= EXTRAIT DU TEXTE =
==========
Le tribunal peine d'ailleurs à imaginer quel préjudice personnel elle subirait en lien avec le grief de violation de l'art. 2 al. 2 LGZD, qui se distinguerait nettement de l'intérêt général des autres habitants du quartier. Comme les intimés l'ont fait valoir dans le cadre de leur réponse, la recourante ne fait valoir aucun grief sur le fond du projet de construction, de sorte qu'elle ne saurait revendiquer l'établissement d'un PLQ sans indiquer ce qu'elle critique concrètement dans le projet de construction. Toutes les instances concernées ont été favorables à la dérogation selon l'art. 59 al. 4 LCI, de sorte que les règles relatives à la densité du projet sont respectées. On ne voit pas quelles incidences immédiates l'absence de PLQ pourraient avoir sur la situation de la recourante. Il ne saurait ainsi être retenu qu'elle serait atteinte personnellement avec une probabilité suffisante par la décision ou qu'elle retirerait un avantage pratique de l'annulation ou de la modification de la décision contestée qui permet d'admettre qu'elle est touchée dans un intérêt personnel se distinguant nettement de l'intérêt général des autres habitants de la collectivité concernée (ATF 137 II 30 consid. 2.2.3 et 2.3 ; 133 II 249 consid. 1.3.1; ATA/1336/2019 précité consid. 3e).

Force est ainsi de constater que la recourante ne se trouve pas dans un rapport étroit, spécial et digne d'être pris en considération avec l'objet de la contestation, et n'est pas touchée dans une mesure et une intensité plus grande que la généralité des administrés par la décision entreprise.

7.             Ne pouvant se prévaloir d'un intérêt digne de protection à l'annulation de la décision querellée, il n'y a pas lieu d'entrer en matière sur le recours, qui sera déclaré irrecevable.

8.             Vu l'issue du litige, un émolument de CHF 700.- sera mis à la charge de la recourante, qui succombe (art. 87 al. 1 et 3 LPA ; art. 1 ss du règlement sur les frais, émoluments et indemnités en procédure administrative du 30 juillet 1986 - RFPA - E 5 10.03). Il est couvert par l'avance de frais versée à la suite du dépôt du recours. Le solde de l'avance de frais, soit CHF 200.-, sera restitué à la recourante.

Une indemnité de procédure de CHF 900.-, à la charge de cette dernière, sera allouée aux intimés, pris conjointement, valant participation aux honoraires d'avocat que ceux-ci ont dû engager aux fins de la procédure (art. 87 al. 2 à 4 LPA et 6 RFPA).
==========
= CONSIGNE =
Mettez à jour le passage de l'extrait allant de « 8.             Vu l'issue » jusqu'à « et 6 RFPA). », en substituant « frais de représentation » à « honoraires d'avocat ». Les données qui suivent constituent un matériau indépendant de l'extrait.
==========
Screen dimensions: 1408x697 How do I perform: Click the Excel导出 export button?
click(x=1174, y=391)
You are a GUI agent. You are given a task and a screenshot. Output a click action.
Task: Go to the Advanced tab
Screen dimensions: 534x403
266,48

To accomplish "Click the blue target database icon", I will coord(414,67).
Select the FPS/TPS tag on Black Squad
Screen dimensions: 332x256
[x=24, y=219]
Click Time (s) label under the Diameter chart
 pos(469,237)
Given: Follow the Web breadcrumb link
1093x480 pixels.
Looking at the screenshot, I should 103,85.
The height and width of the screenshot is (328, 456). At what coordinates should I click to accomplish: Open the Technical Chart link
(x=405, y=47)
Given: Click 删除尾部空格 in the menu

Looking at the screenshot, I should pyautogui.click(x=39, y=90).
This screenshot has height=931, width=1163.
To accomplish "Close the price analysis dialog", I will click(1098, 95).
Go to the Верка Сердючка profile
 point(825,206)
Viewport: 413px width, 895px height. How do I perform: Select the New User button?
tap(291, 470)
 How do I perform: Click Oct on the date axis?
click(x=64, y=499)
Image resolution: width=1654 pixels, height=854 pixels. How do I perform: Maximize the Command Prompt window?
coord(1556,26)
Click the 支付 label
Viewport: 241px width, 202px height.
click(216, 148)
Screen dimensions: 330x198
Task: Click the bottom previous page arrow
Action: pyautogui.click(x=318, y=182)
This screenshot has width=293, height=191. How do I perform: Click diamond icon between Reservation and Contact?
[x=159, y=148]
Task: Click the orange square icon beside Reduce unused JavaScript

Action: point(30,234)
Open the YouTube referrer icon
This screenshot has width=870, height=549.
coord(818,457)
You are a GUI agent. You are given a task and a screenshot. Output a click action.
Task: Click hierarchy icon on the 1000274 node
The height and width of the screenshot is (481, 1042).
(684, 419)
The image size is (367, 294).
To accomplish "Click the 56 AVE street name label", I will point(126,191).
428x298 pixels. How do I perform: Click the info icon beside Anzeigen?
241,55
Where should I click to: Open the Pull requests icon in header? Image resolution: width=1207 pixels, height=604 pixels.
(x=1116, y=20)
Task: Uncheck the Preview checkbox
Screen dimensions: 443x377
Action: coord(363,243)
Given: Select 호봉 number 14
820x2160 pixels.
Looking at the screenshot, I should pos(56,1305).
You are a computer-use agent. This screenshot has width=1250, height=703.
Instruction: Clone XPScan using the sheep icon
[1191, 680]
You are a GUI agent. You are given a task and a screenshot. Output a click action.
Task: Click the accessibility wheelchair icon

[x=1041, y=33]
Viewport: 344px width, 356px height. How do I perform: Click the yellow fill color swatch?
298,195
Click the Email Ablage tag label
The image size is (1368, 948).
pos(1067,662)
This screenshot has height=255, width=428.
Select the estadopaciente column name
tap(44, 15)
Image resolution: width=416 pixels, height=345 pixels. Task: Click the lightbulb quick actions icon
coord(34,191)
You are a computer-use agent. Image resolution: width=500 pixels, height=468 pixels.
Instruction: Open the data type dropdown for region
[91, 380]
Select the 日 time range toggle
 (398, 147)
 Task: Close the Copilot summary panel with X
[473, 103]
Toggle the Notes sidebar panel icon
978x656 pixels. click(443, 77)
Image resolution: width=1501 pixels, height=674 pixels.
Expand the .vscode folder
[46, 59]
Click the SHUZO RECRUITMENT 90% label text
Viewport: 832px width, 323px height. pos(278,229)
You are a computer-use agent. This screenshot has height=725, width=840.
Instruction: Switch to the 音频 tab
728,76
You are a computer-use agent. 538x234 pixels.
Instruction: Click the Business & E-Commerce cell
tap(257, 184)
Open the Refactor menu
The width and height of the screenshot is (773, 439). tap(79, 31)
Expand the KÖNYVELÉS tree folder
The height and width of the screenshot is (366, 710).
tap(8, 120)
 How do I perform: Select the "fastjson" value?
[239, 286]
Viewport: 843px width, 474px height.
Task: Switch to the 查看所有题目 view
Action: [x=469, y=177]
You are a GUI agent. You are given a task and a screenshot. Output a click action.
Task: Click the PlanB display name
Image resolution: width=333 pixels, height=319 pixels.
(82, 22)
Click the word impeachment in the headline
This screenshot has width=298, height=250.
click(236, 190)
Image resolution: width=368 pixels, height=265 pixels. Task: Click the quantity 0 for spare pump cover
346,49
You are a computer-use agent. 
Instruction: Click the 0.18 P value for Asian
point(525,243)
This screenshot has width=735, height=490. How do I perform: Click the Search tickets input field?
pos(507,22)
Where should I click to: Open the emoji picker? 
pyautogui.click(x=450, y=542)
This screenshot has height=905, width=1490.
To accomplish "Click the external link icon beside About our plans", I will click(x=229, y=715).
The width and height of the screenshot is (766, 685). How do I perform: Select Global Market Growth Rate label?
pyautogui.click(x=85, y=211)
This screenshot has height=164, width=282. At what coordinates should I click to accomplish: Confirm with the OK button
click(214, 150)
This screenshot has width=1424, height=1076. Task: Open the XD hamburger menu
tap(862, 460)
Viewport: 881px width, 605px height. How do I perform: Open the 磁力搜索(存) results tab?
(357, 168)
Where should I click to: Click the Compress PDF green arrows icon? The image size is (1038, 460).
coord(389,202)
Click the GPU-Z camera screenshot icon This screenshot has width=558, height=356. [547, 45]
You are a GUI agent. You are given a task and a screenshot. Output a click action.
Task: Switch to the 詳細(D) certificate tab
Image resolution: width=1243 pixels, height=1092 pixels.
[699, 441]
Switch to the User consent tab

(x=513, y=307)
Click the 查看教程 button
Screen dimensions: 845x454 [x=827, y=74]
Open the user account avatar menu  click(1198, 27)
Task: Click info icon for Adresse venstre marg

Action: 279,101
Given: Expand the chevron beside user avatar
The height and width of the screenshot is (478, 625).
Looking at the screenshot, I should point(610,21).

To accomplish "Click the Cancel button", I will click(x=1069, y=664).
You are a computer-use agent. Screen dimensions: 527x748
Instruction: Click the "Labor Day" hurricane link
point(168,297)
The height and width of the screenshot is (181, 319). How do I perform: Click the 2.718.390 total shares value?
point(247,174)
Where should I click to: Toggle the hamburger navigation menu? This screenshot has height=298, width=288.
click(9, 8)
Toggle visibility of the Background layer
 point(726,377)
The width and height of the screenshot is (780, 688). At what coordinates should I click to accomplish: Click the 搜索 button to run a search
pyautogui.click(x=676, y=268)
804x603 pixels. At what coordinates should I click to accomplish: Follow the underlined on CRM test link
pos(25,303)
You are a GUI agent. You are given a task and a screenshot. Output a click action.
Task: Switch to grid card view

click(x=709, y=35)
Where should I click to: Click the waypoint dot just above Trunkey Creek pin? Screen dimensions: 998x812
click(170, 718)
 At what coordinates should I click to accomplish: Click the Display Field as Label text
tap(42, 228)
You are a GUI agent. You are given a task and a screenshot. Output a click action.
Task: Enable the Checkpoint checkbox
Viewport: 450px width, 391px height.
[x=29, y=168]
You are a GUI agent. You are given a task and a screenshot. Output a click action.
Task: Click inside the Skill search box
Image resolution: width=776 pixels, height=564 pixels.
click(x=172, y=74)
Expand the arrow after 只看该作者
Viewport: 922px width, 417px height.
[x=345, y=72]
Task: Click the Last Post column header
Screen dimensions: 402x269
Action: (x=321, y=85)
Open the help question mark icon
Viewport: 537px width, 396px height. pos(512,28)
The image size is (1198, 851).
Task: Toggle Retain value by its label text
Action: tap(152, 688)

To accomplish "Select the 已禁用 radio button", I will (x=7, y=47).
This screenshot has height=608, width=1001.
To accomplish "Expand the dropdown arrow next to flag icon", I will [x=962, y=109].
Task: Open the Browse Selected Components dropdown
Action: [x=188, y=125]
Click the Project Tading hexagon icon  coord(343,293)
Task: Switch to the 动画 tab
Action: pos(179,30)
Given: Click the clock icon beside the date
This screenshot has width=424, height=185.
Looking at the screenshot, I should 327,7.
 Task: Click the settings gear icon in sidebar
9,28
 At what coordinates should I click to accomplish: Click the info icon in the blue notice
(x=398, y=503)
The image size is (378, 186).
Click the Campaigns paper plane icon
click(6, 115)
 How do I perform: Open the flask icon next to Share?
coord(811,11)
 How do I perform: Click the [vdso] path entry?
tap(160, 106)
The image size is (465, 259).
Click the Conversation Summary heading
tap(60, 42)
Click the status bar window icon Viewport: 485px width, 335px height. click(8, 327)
==========
= RÉPONSE RÉDIGÉE =
8.             Vu l'issue du litige, un émolument de CHF 700.- sera mis à la charge de la recourante, qui succombe (art. 87 al. 1 et 3 LPA ; art. 1 ss du règlement sur les frais, émoluments et indemnités en procédure administrative du 30 juillet 1986 - RFPA - E 5 10.03). Il est couvert par l'avance de frais versée à la suite du dépôt du recours. Le solde de l'avance de frais, soit CHF 200.-, sera restitué à la recourante.

Une indemnité de procédure de CHF 900.-, à la charge de cette dernière, sera allouée aux intimés, pris conjointement, valant participation aux frais de représentation que ceux-ci ont dû engager aux fins de la procédure (art. 87 al. 2 à 4 LPA et 6 RFPA).